Stored items from a collection:
○ ○ ○ ○ ○ ○ ○

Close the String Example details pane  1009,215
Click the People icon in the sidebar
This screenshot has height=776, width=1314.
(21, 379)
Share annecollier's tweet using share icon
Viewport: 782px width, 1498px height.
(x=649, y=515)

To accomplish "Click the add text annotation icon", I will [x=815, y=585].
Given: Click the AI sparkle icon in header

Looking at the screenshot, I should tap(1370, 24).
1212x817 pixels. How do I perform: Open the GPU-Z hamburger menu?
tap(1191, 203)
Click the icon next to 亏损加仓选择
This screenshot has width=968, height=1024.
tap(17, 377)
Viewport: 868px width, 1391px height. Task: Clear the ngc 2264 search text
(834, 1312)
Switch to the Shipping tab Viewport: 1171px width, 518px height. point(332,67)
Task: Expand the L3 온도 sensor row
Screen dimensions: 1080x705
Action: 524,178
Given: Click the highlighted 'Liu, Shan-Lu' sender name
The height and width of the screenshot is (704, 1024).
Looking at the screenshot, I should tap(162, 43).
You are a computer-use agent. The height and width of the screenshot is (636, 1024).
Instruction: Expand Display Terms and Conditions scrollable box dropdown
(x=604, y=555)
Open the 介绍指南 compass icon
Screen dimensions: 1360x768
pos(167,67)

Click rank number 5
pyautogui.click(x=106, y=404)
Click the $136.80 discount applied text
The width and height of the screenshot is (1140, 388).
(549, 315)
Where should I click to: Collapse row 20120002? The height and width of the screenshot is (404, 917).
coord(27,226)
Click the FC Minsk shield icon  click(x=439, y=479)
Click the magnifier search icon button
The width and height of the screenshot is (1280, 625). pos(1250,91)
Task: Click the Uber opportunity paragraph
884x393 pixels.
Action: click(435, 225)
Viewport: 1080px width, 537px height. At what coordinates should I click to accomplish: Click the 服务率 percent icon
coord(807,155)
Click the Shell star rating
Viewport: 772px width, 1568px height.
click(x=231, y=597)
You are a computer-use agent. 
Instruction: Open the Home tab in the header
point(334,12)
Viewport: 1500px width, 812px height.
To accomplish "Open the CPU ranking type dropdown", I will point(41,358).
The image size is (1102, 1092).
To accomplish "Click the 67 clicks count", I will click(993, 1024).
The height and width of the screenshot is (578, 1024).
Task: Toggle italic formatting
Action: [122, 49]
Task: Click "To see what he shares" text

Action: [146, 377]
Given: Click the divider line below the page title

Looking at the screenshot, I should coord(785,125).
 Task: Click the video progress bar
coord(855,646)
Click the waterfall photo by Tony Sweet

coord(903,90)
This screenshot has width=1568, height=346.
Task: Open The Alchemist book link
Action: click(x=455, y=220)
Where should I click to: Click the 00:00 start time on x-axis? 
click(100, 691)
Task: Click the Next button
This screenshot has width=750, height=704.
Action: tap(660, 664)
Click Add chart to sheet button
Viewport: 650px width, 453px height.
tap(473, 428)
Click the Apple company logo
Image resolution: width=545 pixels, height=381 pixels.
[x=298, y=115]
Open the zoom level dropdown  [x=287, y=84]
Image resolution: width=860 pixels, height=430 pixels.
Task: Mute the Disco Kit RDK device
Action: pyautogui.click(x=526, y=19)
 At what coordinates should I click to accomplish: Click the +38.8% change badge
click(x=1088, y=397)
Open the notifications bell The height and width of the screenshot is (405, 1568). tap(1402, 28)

○ ○ ○ ○ ○ ○ ○

## Aim of the exercise
Scan the records above and show every line in which the word "computer" occurs.

## Exercise response
You are a computer-use agent. The height and width of the screenshot is (636, 1024).
You are a computer-use agent. 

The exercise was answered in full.